I felt Horan hewed too closely to the historical record of their relationship, afraid to venture into speculative passions, too concerned with building a "reputation" for the really very little known Mamah. Horan did not expressively create a full depth of emotion, to show how the relationship of Frank and Mamah HAD TO BE. She says so, but falls just short of showing it. Part of this shortcoming is our not getting a good feel for just how talented Mamah was, nor any real idea of how she might have pushed Wright as an artist. Maybe she didn't, but this is supposed to be fiction about a little-known person juxtaposed with a toweringly famous one, where author's license ought to apply. Still, Horan is the first author I've read who makes intuitive good sense of their final tragedy.
Book Review: Facts & fiction Summary: 3 Stars
This book prompted me to look for a photo album of long ago. Pictures I had taken while touring around Chicago and, of course, they include several buildings/homes by Frank Lloyd Wright. Little did I know, back then, about his personal life. "Loving Frank" was a bit of an eye opener. It is fiction based on true facts. Mr. Lloyd Wright and Mrs. Mamah Cheney, the wife of a client, met and fell in love, eloping in the early 1900s, leaving behind their respective spouses and children. The impact their love story made was quite devastating for them both, and especially for Mamah, branded as an unfit mother, as someone living outside the conventional rules, placing her love for a man before anything else. Naturally Frank had his share of problems too. He had abandoned a wife and six children himself, however his actions were probably more "acceptable" at the time, because he was a man.

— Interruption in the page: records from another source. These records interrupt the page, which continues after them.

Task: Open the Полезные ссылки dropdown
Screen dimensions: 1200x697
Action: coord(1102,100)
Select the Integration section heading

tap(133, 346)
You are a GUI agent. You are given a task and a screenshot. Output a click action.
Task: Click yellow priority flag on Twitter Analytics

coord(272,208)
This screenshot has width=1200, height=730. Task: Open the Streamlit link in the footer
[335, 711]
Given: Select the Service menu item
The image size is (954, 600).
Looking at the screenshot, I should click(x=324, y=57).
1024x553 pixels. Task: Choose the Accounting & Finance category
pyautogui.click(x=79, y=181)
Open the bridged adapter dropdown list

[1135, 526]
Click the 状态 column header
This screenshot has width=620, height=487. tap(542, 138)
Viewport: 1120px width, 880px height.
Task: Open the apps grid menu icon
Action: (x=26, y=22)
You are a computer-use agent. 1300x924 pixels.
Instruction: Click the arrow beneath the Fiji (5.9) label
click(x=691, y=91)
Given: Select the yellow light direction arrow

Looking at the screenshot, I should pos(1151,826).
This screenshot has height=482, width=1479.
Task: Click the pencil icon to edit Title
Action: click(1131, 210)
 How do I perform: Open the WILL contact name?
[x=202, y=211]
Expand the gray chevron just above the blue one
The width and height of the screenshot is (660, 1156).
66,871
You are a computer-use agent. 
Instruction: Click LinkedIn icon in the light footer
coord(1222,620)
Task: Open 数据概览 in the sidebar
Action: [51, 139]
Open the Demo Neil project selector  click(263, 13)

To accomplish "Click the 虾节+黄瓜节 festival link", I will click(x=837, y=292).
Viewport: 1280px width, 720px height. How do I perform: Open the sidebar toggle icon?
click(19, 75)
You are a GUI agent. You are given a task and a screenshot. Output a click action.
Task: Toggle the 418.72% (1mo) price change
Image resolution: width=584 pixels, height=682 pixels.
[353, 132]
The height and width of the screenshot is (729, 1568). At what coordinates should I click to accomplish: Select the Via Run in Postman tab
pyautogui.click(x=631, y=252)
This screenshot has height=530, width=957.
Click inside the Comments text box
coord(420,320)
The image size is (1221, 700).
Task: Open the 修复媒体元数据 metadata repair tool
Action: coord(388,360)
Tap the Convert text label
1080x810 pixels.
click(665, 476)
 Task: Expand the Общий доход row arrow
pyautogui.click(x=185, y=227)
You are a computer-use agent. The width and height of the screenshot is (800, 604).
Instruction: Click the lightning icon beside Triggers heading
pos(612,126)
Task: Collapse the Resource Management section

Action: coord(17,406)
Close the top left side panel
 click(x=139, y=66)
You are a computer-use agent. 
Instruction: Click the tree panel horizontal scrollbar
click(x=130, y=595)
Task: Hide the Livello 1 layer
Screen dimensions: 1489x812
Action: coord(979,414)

The author gives voice to their side of the story and this of course is the fictitious part of the book, although much research into the facts has clearly been done.
Questions arise. Undoubtedly leaving everything behind took some guts, especially at the time, especially for a woman. The author is never judgmental though. I think her reconstruction of the events is quite plausible and she certainly makes the reader visualize the inner quality and beauty of their true love, their intellectual affinity, their remorse and sense of guilt towards their families. It is an engaging love story, ending abruptly several years later. If you still do not know why (that is when facts come into the picture), I shall not spoil it for you.
The book also offers an interesting insight into Mr. Lloyd Wright's work, from a different perspective. Well done to the author.
Book Review: We are what we appreciate Summary: 5 Stars
Frank Lloyd Wright held that modern ornamentation, circa. 1900, was a burlesque of the beautiful. This is historical fiction. The story of the characters is known by the reader in advance. The question is, what does the writer do with the material. Is it compelling?
Genius carries with it the ability to focus, the ability to enchant. A philanderer will claim his existence is stultifying in order to woo someone. The novelist shows Frank Lloyd Wright exhibiting the above-noted qualities. Wright's knowledge of Japanese art is addressed in the novel.
It is related that Mamah wrote in her diary that it isn't sufficient to be a mother. A strength of the book is the novelist's portrayal of Mamah as possessing consciousness of self. Arguably a character with insight is always more interesting to read about than someone with sheep-like characteristics.
Frank and Mamah, leaving their families, travel in Europe for more than a year. They see Boito's MEFISTOFELE. Mamah is obsessed with Goethe. Reports of Frank and Mamah in the press cause Mamah to feel ashamed. Frank tells her that finding her was like finding a safe place to think again. When Frank returns to the U.S., Mamh moves to Germany for a period. Subsequent events won't be detailed here.
The book sketches the qualities and the character of the lesser known of the two people involved in the great drama, Mamah Borthwick Cheney, effectively. I was interested to learn in the Afterward by the writer that she had lived in Oak Park and geographical proximity gave rise to her interest in Wright's career. The author advises that she had to make a greater effort to find out about Mamah Cheney because there was little about her in the published record.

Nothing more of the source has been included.